The first of the devastations was having my best friend in the whole world, my beloved husband, fall very, very ill during COVID and almost die - twice. As if that wasn’t enough of a test for us at a time that he was hospital-bed bound and every visit was a battle with nurses and doctors trying to establish strict protocols due to the Pandemic, we found that the man who returned home from hospital after almost 3 months of dealing with death was not the man who had left home to go to the hospital. In essence, my husband never came home. Instead, a man who felt the marriage was no longer a fit for him came home and we tried for 3 years to make it work. We failed. No wait—I failed. Despite loving him more than life, I was unable to show up for him in ways that he needed and I feel deep regret and remorse even now. It’s been a journey, folks! Hang in there, I will write more about that.

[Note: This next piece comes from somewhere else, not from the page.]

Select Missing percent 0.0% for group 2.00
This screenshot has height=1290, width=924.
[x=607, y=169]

I did say ‘dual’ so here’s the second half of all that pain: while dealing with sudden separation and divorce in 2023, still reeling from becoming single after 10 years of loving someone so much I forgot myself, Israel decided that it would punish all Palestinians for having the audacity to want freedom and for challenging their imprisonment, the disappearances of their men, the torture of their loved ones, the rape of those in jails, the murder of their children in the streets of Gaza, their unlawful treatment in West Bank and the UNRELENTING APARTHEID that Israel has subjected Palestinians to for 76 years. No one is thrilled about the attacks on Israel, but hey, who started it?? Let’s keep in mind that if you try to steal the land from underneath folks, they might want to let you know how they feel about it and THEY HAVE THE RIGHT TO DO SO UNDER INTERNATIONAL LAW!

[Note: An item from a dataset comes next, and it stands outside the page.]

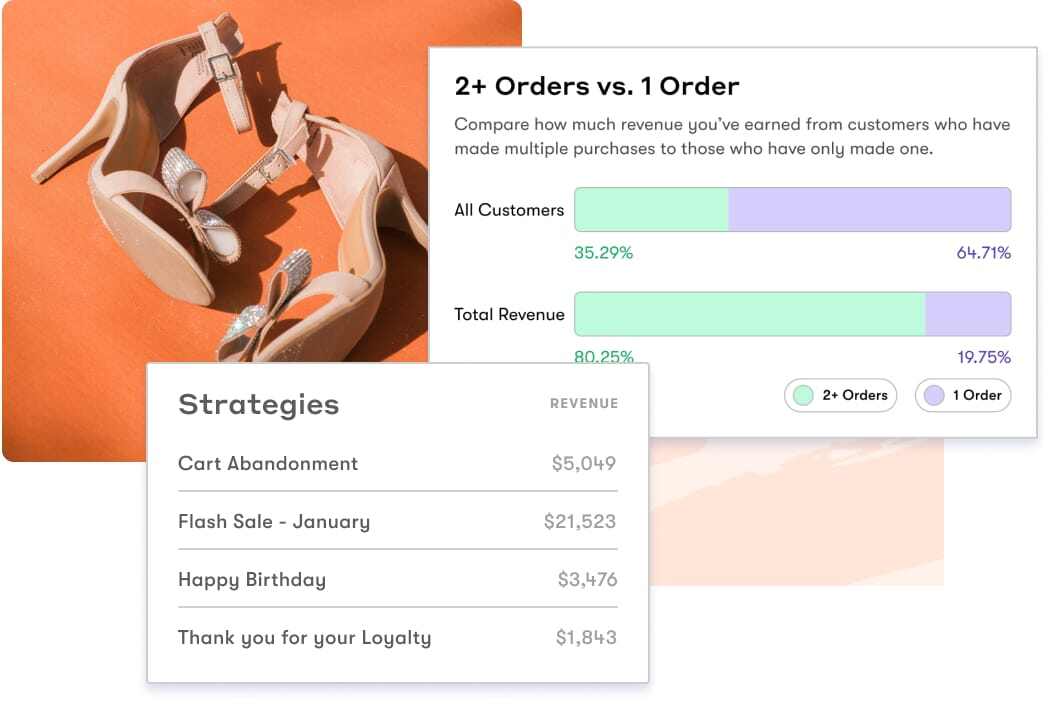Select the Cart Abandonment strategy row
This screenshot has height=704, width=1052.
point(267,463)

Now, 18 months into Israel’s brutality, we can all see where unrighteous rage, unchecked racism and white supremacy can lead. We can now all see how what goes around, well, eventually it comes around.
For some odd reason, a lot of folks felt that it was okay for Palestinians to undergo such a savage genocide - almost like a kind concession to Israel - can you see the horrific and macabre thinking behind letting Israelis slaughter Palestinians wholesale “so they can have a home”? You literally would be rationalizing GENOCIDE and ETHNIC CLEANSING. I think for a lot of silent people, reflecting on any of this feels deeply unsettling because it means confronting the deeply held biases against Arabs, Muslims and BIPOC folk in general.
Don’t get too comfortable in your bubbles, folks. This suffering is not just “written for Palestinians” - maybe a taste of something like religious epiphany is on its way for all of us: atheist, agnostic, devotee and dunce!
So here I am. Showing up here with all of this on my heart and mind. I’ll keep sharing. And I’m letting you know I can’t be all sweet and kind these days because little ones (not one, not two, THOUSANDS) are being slaughtered in their beds in Palestine by IOF cowards, are being killed in Congo’s mines by Rwandan thugs paid for by Israel and USA and being starved and bombed by the USA in Yemen.
There’s no time to waste, dear sis. These are the days. These are the days that define us and we can’t let evil frighten us from speaking. I may finally put up some videos addressing some of the pain I am feeling.
I wish you a heart capable of holding the hurt and still finding ways to offer love to the world - I’m working on it too - keeping something soft even as the world keeps hardening my edges— so keep me in your prayers, and I will keep you in mine.